*WORK ITEM*
Whatever the records hold, copy it exactly and completely.

*AVAILABLE RECORDS*
──────
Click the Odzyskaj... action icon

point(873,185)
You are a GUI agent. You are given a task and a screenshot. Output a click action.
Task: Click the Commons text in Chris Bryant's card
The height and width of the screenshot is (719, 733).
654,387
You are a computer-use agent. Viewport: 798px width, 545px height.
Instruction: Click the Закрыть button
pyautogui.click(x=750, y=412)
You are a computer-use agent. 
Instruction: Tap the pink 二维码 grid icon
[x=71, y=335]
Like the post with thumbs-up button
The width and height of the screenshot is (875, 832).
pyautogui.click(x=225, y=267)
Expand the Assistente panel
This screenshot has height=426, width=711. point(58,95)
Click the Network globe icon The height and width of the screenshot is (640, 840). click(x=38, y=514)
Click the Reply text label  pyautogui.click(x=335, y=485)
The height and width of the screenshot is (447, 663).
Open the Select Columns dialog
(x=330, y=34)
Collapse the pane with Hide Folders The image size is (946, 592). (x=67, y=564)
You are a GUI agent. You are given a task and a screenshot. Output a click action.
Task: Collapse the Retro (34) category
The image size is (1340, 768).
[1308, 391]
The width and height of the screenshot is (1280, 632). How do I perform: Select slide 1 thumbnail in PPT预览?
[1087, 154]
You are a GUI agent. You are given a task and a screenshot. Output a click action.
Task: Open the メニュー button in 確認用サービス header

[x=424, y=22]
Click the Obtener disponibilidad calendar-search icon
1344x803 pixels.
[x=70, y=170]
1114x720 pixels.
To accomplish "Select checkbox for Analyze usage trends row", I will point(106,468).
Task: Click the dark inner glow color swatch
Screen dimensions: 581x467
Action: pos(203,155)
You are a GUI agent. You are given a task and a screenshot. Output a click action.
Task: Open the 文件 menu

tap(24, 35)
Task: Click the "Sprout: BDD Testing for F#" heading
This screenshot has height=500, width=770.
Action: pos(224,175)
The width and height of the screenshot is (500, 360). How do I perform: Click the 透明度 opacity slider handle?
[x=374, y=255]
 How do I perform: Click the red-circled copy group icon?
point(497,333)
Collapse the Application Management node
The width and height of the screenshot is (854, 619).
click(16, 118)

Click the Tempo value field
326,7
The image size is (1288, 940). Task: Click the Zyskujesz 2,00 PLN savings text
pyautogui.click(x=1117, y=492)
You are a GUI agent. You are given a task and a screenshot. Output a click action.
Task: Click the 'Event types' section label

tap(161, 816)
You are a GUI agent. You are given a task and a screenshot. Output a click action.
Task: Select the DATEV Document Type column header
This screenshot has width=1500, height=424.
──────
*OUTPUT OF THE TASK*
Click the Odzyskaj... action icon

point(873,185)
You are a GUI agent. You are given a task and a screenshot. Output a click action.
Task: Click the Commons text in Chris Bryant's card
The height and width of the screenshot is (719, 733).
654,387
You are a computer-use agent. Viewport: 798px width, 545px height.
Instruction: Click the Закрыть button
pyautogui.click(x=750, y=412)
You are a computer-use agent. 
Instruction: Tap the pink 二维码 grid icon
[x=71, y=335]
Like the post with thumbs-up button
The width and height of the screenshot is (875, 832).
pyautogui.click(x=225, y=267)
Expand the Assistente panel
This screenshot has height=426, width=711. point(58,95)
Click the Network globe icon The height and width of the screenshot is (640, 840). click(x=38, y=514)
Click the Reply text label  pyautogui.click(x=335, y=485)
The height and width of the screenshot is (447, 663).
Open the Select Columns dialog
(x=330, y=34)
Collapse the pane with Hide Folders The image size is (946, 592). (x=67, y=564)
You are a GUI agent. You are given a task and a screenshot. Output a click action.
Task: Collapse the Retro (34) category
The image size is (1340, 768).
[1308, 391]
The width and height of the screenshot is (1280, 632). How do I perform: Select slide 1 thumbnail in PPT预览?
[1087, 154]
You are a GUI agent. You are given a task and a screenshot. Output a click action.
Task: Open the メニュー button in 確認用サービス header

[x=424, y=22]
Click the Obtener disponibilidad calendar-search icon
1344x803 pixels.
[x=70, y=170]
1114x720 pixels.
To accomplish "Select checkbox for Analyze usage trends row", I will point(106,468).
Task: Click the dark inner glow color swatch
Screen dimensions: 581x467
Action: pos(203,155)
You are a GUI agent. You are given a task and a screenshot. Output a click action.
Task: Open the 文件 menu

tap(24, 35)
Task: Click the "Sprout: BDD Testing for F#" heading
This screenshot has height=500, width=770.
Action: pos(224,175)
The width and height of the screenshot is (500, 360). How do I perform: Click the 透明度 opacity slider handle?
[x=374, y=255]
 How do I perform: Click the red-circled copy group icon?
point(497,333)
Collapse the Application Management node
The width and height of the screenshot is (854, 619).
click(16, 118)

Click the Tempo value field
326,7
The image size is (1288, 940). Task: Click the Zyskujesz 2,00 PLN savings text
pyautogui.click(x=1117, y=492)
You are a GUI agent. You are given a task and a screenshot. Output a click action.
Task: Click the 'Event types' section label

tap(161, 816)
You are a GUI agent. You are given a task and a screenshot. Output a click action.
Task: Select the DATEV Document Type column header
This screenshot has width=1500, height=424.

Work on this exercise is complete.